SqueakMap makes Squeak a little like Debian. Open a Morphic package
browser - you get an open list of packages, updateable on the web. As
many as have a proper download Url, can be installed by select&click.

So if you like Whisker or the Refactoring Browser, you can install it as
easy as pie, without any sort of searching at all.

If you're a new Squeaker, you can see what's available very easily, and
try things out.

If you're developing something neat and want to get feedback beyond the
next few days after you announce it on the list, post a SqueakMap
description, with a convinient download page, and you're set.

If you want to try out SqueakMap, you should wait to Gorans next (6th)
release, and use either his package browser, or my simpler, more limited
one.

If you want to try it NOW, use release 5, which works just fine but
requires a little manual work to install -
* unzip
http://anakin.bluefish.se:8000/gohu/uploads/11/squeakmap-020924.zip
* run sminstall-mini.st
* unzip and filein
http://anakin.bluefish.se:8000/gohu/uploads/11/SqueakMapFix-020924.cs.gz
* SMSqueakMapBrowser open

To use my package loader, also do
* filein
http://modules.squeakfoundation.org/People/dvf/Packages/SM-Loader.st
* SMLoader open

Either tool will display a list of packages.
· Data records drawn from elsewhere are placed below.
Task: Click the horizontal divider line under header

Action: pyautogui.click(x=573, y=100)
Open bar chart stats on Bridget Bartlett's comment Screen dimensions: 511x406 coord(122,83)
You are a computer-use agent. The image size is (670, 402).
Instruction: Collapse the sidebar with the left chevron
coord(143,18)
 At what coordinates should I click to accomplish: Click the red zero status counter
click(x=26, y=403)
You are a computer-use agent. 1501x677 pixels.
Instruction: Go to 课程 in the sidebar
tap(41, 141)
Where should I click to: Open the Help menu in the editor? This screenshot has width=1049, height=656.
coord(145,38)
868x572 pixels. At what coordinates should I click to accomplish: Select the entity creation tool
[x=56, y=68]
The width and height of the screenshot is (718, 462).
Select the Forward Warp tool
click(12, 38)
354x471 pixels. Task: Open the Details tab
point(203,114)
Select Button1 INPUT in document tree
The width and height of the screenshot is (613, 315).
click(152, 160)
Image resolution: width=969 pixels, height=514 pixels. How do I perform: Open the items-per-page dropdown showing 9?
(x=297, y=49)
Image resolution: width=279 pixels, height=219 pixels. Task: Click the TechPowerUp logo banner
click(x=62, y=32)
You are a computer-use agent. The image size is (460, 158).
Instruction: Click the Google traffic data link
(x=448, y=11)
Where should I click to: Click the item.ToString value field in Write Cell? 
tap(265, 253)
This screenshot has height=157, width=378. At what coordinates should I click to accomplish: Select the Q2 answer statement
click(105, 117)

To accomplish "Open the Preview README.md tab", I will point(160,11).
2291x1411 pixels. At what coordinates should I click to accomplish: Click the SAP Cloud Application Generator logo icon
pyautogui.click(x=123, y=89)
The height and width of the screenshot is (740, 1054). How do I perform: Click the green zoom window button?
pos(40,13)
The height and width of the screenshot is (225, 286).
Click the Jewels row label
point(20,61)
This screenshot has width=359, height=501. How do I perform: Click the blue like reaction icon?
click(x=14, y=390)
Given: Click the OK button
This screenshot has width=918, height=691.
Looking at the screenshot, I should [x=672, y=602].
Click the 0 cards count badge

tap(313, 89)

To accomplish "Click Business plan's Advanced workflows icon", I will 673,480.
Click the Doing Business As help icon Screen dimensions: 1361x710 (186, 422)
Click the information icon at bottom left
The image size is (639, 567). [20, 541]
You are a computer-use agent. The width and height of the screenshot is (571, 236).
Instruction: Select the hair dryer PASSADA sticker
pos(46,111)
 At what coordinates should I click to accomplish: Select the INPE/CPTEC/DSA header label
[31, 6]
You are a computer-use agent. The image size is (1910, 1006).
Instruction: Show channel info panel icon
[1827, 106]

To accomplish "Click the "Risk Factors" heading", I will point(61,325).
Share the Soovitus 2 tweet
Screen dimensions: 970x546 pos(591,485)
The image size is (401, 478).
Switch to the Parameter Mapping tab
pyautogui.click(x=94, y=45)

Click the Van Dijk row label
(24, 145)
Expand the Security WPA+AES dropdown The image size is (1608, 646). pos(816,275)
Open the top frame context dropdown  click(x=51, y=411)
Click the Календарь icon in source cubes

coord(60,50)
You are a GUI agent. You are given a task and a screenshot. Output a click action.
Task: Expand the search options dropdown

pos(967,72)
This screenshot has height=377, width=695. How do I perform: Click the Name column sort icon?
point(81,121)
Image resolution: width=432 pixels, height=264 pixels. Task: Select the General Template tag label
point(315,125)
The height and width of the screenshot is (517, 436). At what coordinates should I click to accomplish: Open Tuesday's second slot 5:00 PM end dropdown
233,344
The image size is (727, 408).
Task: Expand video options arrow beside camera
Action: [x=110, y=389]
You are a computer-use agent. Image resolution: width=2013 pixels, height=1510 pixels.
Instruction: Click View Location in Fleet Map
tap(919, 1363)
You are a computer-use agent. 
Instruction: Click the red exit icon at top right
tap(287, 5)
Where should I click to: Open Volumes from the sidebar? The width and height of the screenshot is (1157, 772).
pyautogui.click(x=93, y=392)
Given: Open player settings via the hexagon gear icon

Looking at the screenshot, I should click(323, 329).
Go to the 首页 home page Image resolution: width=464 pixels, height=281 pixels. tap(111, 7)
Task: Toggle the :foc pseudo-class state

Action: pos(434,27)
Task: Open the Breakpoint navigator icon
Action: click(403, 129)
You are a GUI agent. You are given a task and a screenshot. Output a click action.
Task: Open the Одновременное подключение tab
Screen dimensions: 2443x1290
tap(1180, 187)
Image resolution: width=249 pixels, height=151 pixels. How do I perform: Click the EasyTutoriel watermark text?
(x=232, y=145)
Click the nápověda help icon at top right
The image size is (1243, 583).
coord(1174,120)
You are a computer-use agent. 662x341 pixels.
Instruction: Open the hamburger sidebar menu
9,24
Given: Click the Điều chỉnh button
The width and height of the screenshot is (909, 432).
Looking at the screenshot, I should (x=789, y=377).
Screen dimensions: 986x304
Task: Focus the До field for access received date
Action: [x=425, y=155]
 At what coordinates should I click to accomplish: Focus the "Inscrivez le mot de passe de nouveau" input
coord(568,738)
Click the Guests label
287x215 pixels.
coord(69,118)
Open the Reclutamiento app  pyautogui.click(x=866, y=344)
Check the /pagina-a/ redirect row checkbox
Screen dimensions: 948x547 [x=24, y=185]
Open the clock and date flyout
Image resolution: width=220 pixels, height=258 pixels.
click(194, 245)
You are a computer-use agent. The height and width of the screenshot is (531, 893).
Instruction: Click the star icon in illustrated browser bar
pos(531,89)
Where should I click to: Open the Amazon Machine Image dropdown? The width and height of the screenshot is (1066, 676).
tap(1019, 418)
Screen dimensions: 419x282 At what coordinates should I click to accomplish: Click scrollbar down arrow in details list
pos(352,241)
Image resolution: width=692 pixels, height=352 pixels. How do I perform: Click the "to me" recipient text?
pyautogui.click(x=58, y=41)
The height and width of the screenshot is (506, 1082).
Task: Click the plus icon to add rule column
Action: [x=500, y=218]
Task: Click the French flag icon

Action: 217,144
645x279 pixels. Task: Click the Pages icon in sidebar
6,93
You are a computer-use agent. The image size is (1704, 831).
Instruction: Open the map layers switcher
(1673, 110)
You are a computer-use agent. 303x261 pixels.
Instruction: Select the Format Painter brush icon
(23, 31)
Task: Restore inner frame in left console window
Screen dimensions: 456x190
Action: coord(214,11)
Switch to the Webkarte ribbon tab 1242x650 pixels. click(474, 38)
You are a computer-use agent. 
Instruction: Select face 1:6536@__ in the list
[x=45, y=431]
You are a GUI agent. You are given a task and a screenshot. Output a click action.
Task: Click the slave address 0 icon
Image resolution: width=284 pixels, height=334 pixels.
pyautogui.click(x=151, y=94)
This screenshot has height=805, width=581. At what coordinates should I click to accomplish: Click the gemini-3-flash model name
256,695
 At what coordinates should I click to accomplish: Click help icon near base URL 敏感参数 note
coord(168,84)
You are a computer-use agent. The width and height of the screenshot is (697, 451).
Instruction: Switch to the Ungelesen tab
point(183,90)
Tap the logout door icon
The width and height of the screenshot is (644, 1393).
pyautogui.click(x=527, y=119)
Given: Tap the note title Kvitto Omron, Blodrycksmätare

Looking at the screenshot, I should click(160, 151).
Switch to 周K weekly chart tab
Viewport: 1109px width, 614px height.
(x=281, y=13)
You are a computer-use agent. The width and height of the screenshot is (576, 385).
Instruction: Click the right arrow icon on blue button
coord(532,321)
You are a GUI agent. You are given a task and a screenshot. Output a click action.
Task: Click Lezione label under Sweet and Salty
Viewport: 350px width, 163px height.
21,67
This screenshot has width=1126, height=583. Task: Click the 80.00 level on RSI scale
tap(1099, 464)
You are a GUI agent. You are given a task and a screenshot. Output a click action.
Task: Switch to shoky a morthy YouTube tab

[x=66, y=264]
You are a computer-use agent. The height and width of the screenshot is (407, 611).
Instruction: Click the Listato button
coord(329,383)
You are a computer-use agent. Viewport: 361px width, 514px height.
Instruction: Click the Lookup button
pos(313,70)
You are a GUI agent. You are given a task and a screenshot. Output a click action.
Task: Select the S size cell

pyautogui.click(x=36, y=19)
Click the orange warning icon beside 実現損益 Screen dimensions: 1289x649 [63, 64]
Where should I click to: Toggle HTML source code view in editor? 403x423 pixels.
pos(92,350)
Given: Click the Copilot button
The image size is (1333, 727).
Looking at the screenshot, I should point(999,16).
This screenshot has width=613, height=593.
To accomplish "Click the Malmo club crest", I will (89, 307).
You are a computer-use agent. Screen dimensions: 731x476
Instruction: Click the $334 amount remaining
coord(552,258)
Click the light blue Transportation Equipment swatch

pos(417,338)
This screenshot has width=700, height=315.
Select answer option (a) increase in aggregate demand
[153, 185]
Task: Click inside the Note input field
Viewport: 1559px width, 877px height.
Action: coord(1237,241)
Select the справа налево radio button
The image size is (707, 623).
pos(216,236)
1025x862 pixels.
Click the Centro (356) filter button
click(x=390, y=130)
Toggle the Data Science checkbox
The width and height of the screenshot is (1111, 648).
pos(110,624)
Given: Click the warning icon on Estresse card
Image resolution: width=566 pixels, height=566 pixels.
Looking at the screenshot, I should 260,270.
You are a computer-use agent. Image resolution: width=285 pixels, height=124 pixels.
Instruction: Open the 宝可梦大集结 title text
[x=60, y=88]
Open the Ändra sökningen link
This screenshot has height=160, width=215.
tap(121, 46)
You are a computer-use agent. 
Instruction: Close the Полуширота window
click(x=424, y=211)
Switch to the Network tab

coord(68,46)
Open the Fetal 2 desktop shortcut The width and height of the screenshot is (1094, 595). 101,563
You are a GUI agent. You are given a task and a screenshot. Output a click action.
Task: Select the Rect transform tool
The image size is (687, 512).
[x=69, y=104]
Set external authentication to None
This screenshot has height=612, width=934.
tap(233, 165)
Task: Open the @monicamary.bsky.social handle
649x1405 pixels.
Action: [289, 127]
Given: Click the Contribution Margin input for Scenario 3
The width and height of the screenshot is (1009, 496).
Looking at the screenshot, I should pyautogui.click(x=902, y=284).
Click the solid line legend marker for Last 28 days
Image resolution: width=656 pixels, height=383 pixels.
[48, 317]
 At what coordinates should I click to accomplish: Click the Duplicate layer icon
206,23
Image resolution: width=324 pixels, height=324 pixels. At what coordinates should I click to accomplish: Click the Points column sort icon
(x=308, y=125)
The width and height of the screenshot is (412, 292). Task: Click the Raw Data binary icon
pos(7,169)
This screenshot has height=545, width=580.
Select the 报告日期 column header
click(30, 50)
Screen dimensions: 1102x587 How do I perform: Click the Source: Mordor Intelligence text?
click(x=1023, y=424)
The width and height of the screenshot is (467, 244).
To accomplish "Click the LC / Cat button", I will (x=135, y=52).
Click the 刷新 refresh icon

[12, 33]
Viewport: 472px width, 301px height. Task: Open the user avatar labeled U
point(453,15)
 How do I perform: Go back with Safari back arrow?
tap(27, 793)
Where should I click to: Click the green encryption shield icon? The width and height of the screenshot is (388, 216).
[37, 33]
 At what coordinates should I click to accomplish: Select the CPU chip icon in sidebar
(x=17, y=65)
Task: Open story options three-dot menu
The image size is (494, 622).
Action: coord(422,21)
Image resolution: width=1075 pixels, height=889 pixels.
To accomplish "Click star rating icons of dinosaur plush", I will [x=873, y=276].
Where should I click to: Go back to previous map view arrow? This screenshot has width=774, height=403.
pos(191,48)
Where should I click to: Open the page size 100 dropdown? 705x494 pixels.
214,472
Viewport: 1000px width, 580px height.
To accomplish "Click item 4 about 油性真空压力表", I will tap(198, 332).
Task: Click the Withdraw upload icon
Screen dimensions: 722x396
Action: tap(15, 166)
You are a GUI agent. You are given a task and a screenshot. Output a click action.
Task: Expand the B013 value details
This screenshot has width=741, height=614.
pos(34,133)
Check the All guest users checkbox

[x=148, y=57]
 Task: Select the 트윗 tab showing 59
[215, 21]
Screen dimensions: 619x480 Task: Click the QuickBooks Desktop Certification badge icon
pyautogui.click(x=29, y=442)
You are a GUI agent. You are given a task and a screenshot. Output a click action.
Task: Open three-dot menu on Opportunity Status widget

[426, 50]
Pick one and see it's
details, if it has a download url, you can download/install it with a
couple of clicks. You're welcome to try it out. If you want to browse
the web UI, go to http://marvin.bluefish.se:8000/sm. You can also
register your own package there, it's just a form you need to fill out.

The idea is to get SqueakMap + a simple package loader into 3.2, so
people can then easily load anything they want.

This mail is already too long.
Next - DynamicOpenMenu, but that's tommorrow.

Daniel Vainsencher
PS. if I've left anything out, or you have any questions, please ask
on-list or off.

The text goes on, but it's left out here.